## Task prompt
Can you update the part of the material that opens with the line containing "You are a GUI" and runs through its end, replacing "bundle box" with "package box", changing nothing else, and leaving the pictures out of your answer?

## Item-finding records
= = = = =
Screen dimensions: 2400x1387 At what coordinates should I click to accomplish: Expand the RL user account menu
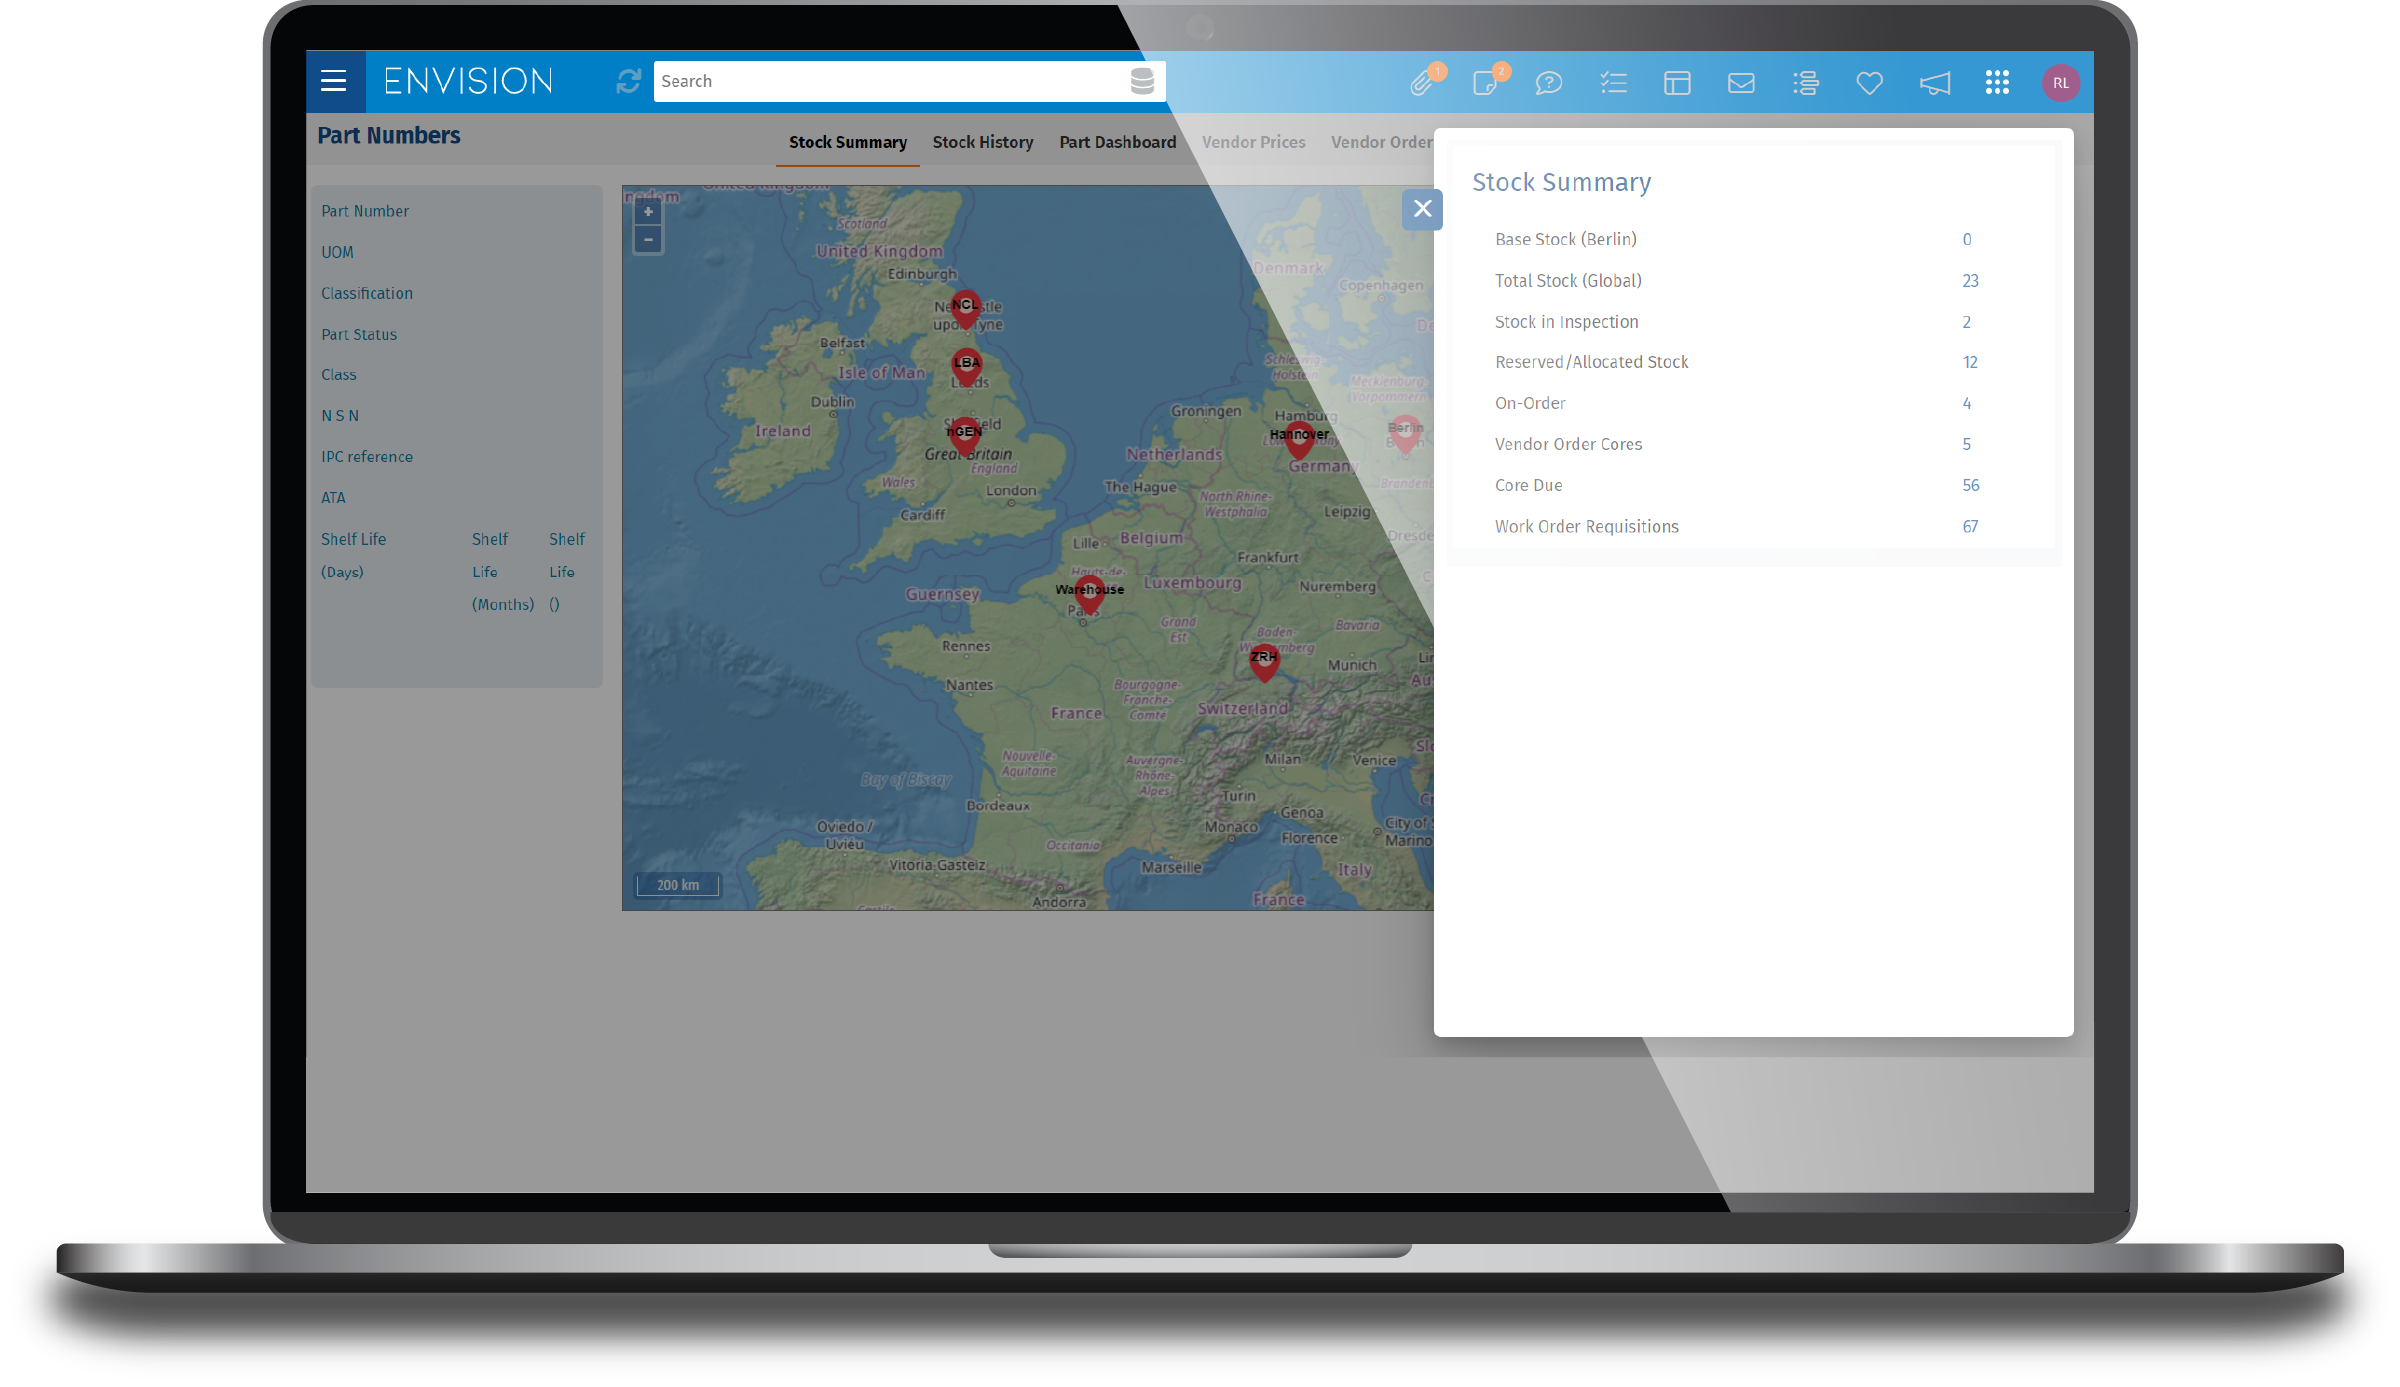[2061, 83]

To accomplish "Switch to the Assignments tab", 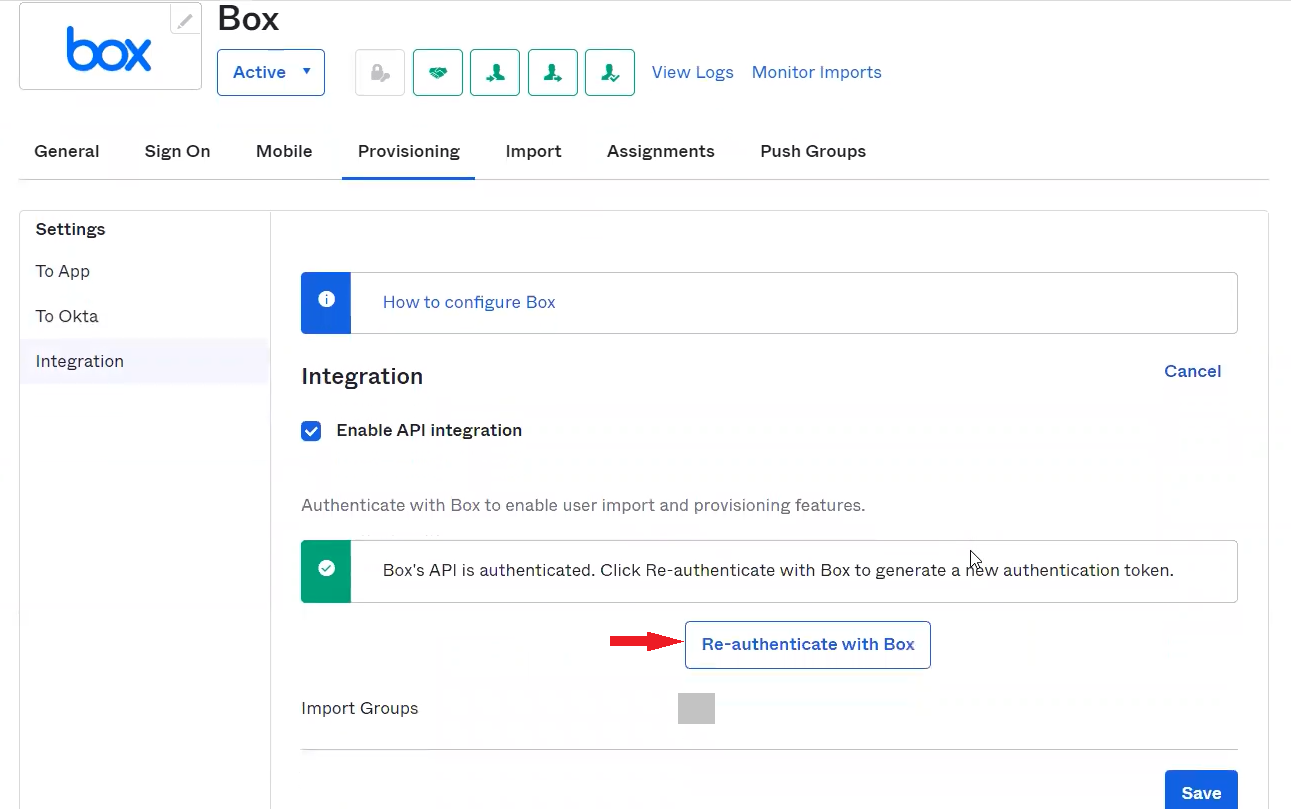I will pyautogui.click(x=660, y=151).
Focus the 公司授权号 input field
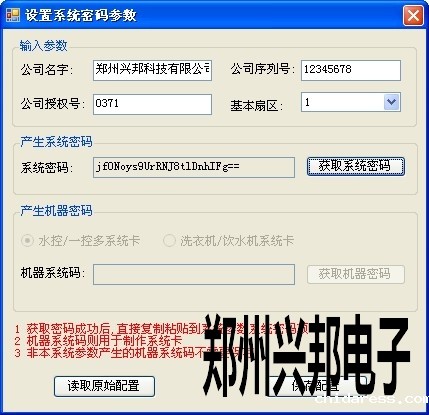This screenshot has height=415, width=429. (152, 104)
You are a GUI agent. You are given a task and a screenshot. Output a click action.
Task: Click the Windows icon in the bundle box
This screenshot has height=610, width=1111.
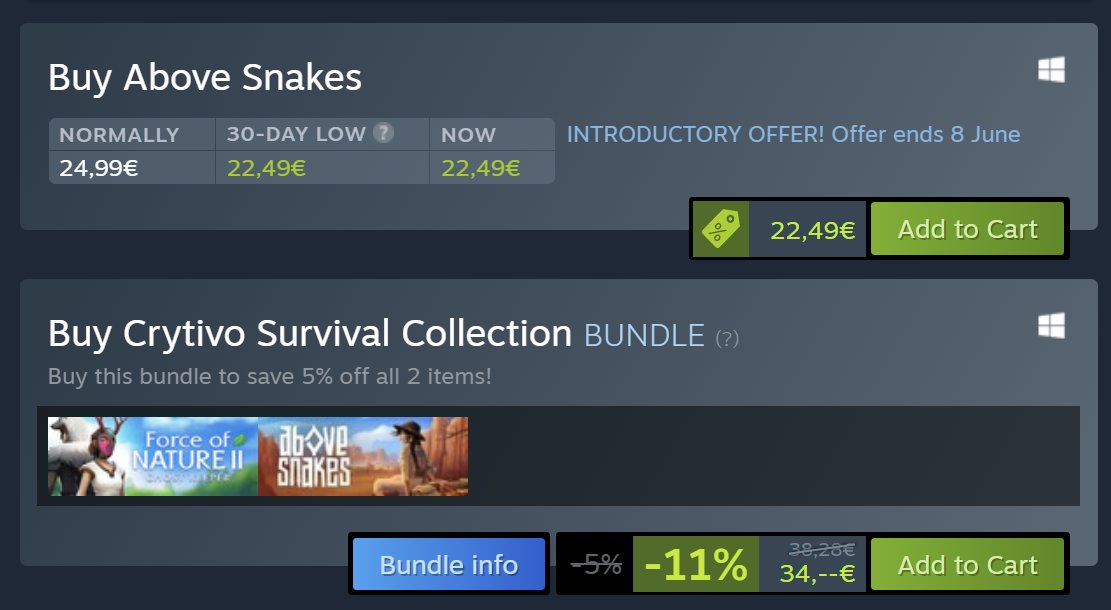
= = = = =
## Task output
You are a GUI agent. You are given a task and a screenshot. Output a click action.
Task: Click the Windows icon in the package box
This screenshot has height=610, width=1111.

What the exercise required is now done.